Chu’s experience directing action films is nil. He’s helmed the second and third Step Up movies and the doc Justin Bieber: Never Say Never—an odd CV for an action movie director. Once the onscreen mayhem begins, Chu controls the action scenes, and the audience never loses track of what’s going on. This will be my only compliment to Mr. Chu, who also manages an impressive sequence in the Himalayas where Snake Eyes and Storm Shadow face-off, and then, along with his newbie Jinx (Elodie Yung), takes a flying leap in a high-wire mountainside stunt against a gaggle of disposable ninjas. However thrilling this 5 minutes of screentime may be, it’s undone when the ninjas arrive in Japan’s ninja HQ, where the Blind Master (RZA of Wu-Tang Clan) monologues in a poor, cornball, stereotypical Asian accent about Storm Shadow’s misplaced villainy. Meanwhile, Zartan blows up London, the Joes jump into action, and the day is saved. Well, saved except for everyone but the millions dead in London, that is. But who’s counting bodies anyway? It’s about who won.

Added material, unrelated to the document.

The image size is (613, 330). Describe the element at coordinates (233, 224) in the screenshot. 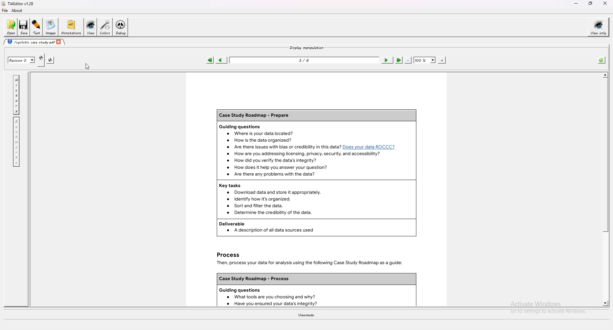

I see `Deliverable` at that location.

Not only is the action numbingly unrelenting (in a bad way) and the storytelling silly, but the content of G.I. Joe: Retaliation borders on offensive. Beyond barely taking a moment to grieve for the countless dead in London and treating such rampant violence like an emotionally disconnected videogame, the movie joins the Hollywood bandwagon (along with Red Dawn and Olympus Has Fallen) of publically mocking North Korea—a curious politicizing of movies today that’s more offensive in principle than in practice. But most offensive here is the lack of character development and the cartoonishness of everything onscreen. Despite Paramount and Hasbro’s efforts to reboot the franchise, it feels like they didn’t even try to improve on The Rise of Cobra. Here, we’re expected to care about the fates of these human dolls as they shoot guns and utter mindless dialogue, but the only viewers who might care are very young boys or adults with the mind of a child. Even as a child, I would have scoffed at Retaliation, having seen a better adaptation with the 1987 animated version G.I. Joe: The Movie. After all, if I’m going to be watching a cartoon, I prefer it to be animated.